Lo peor es que la ideología del 11-S puede recrear eternamente la guerra sin fin contra un oscuro enemigo “terrorista”, cuya génesis fue propiciada –por lo menos- por el propio belicismo. Bin Laden y su internacional fueron un producto de la cruzada occidental contra la URSS en Afganistán, la que potenció un radicalismo sunita enfocado contra el Irán de Jomeini y el laicismo afgano, lo que obliga a preguntarse qué tipo de desastres se están potenciando hoy, por ejemplo en Libia.
La situación de esta guerra sin fin instalada en nuestra cotidianeidad fue explicada con toda claridad en julio de 2004 por el entonces jefe del estado mayor del ejército de Estados Unidos, Peter Schoomaker; “las guerras anteriores fueron como contraer una neumonía, que podía dejarte unas cuantas cicatrices en los pulmones pero de la que te curabas, la actual guerra contra el terrorismo es como el cáncer: puedes estar bajo tratamiento, pero no se te va a ir nunca mientras vivas”, explicó el General. Lo que ha venido después de Irak y Afganistán, es decir las intervenciones noratlánticas en; Pakistán, Somalia, Yemen y Libia, confirman esa enfermedad incurable: la guerra convertida en rutina.

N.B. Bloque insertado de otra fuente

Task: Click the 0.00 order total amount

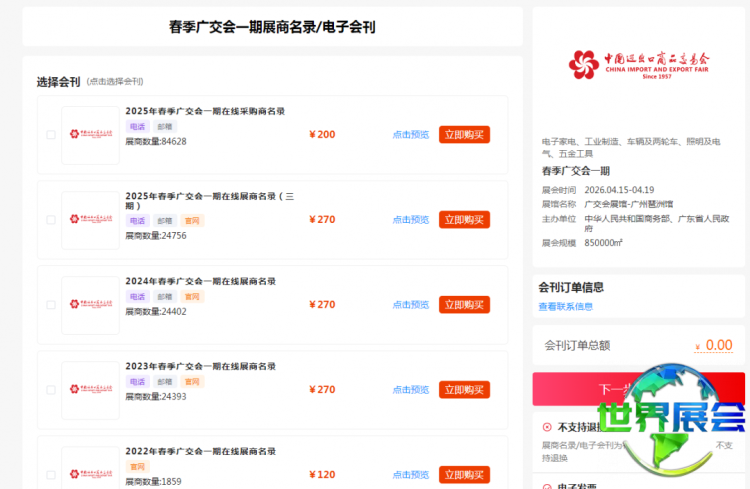Action: point(718,345)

En Libia, el “ministro de sanidad” de los insurgentes apoyados por la OTAN, Nadshi Barakat, ha dicho que en los seis meses que llevamos de conflicto se han registrado 30.000 muertos y 50.000 heridos, mientras la OTAN desmiente, por boca de su secretario general, que haya, “ningún informe confirmado sobre muertos civiles” en las 22.000 operaciones y 8256 bombardeos que su organización ha llevado a cabo allá. La ausencia de cifras parece tomar el relevo a aquellos “daños colaterales” citados por aquel desvergonzado portavoz de la alianza en la operación yugoslava que fue Jamie Shea. La guerra ha sido siempre un recurso en tiempos de crisis. Su actual rutina, y la interesada confusión sobre sus efectos y consecuencias humanas, contrastan mucho con la fanfarra global alrededor del aniversario en el “Ground Zero”.